Oitavo dia de estado de emergência e oitavo dia a fazer compras só para poder fugir um pouco às restrições do mesmo. Desta vez decidi ir ao Continente do Centro Vasco da Gama, que como não é um grande desvio no meu percurso entre casa e trabalho pode ser que convença as autoridades, caso abordado.
Aquelas coisas que foi preciso entrar-se em estado de emergência para serem informadas, sem que nem deveria o ser necessário informar com ou sem estado de emergência.
Mesmo com os lugares disponíveis devido ao estado de emergência, o Zé Tuga tem que estacionar em segunda fila.
O IC2 quase sem veículos de passageiros e com um outro pesado de mercadorias.

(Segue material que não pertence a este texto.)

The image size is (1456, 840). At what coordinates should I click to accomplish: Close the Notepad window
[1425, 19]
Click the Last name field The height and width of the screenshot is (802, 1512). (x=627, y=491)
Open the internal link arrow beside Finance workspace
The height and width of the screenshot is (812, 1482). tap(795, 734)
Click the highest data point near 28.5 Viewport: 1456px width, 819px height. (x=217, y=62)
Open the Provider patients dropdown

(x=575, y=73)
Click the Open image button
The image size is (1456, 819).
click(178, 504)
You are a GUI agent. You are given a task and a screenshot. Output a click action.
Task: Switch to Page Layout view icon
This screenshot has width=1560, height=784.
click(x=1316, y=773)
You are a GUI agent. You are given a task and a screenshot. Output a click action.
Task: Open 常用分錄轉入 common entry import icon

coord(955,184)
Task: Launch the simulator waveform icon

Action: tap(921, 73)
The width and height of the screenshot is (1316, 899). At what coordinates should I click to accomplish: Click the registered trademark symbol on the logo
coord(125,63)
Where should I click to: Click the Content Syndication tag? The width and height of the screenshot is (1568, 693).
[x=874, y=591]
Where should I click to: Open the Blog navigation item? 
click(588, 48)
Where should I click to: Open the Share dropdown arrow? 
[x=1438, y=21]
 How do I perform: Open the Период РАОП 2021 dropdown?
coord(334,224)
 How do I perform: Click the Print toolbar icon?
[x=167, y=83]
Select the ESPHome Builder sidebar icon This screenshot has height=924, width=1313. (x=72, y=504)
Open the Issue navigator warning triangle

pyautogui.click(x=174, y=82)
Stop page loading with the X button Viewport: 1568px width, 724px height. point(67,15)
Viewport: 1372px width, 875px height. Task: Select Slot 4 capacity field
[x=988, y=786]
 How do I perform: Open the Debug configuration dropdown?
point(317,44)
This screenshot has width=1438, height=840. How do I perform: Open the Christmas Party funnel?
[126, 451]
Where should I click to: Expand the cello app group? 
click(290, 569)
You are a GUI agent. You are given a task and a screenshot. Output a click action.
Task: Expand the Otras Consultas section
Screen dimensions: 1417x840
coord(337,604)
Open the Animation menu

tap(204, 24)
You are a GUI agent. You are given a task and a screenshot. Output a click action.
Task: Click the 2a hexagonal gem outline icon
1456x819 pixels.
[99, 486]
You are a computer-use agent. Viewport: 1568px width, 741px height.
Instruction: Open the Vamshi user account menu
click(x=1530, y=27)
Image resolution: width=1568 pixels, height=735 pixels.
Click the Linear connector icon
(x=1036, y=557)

Entrada no Parque das Nações.
Eles andam aí (os polícias)!
A Avenida D. João II entre a Gare do Oriente e o Centro Vasco da Gama.
Aquele prazer indescritível de poder estacionar o carro numa zona vermelha do estacionamento pago da EMEL num dia útil sem ter que pagar!
Sinceramente, tendo dúvidas sobre se manter uma fila com aquela configuração é boa ideia para prevenir o contagiar do vírus.
Percebe-se que o Parque das Nações é uma zona com um nível de vida elevado quando, para além do que é já do senso comum, se verifica que nem numa situação como a actual os produtos com desconto de aproximação do final do prazo de validade têm saída.
A parte subterrânea da Gare do Oriente. E nem assim deixou de ter pedintes.
Na Avenida de Berlim em direcção ao aeroporto.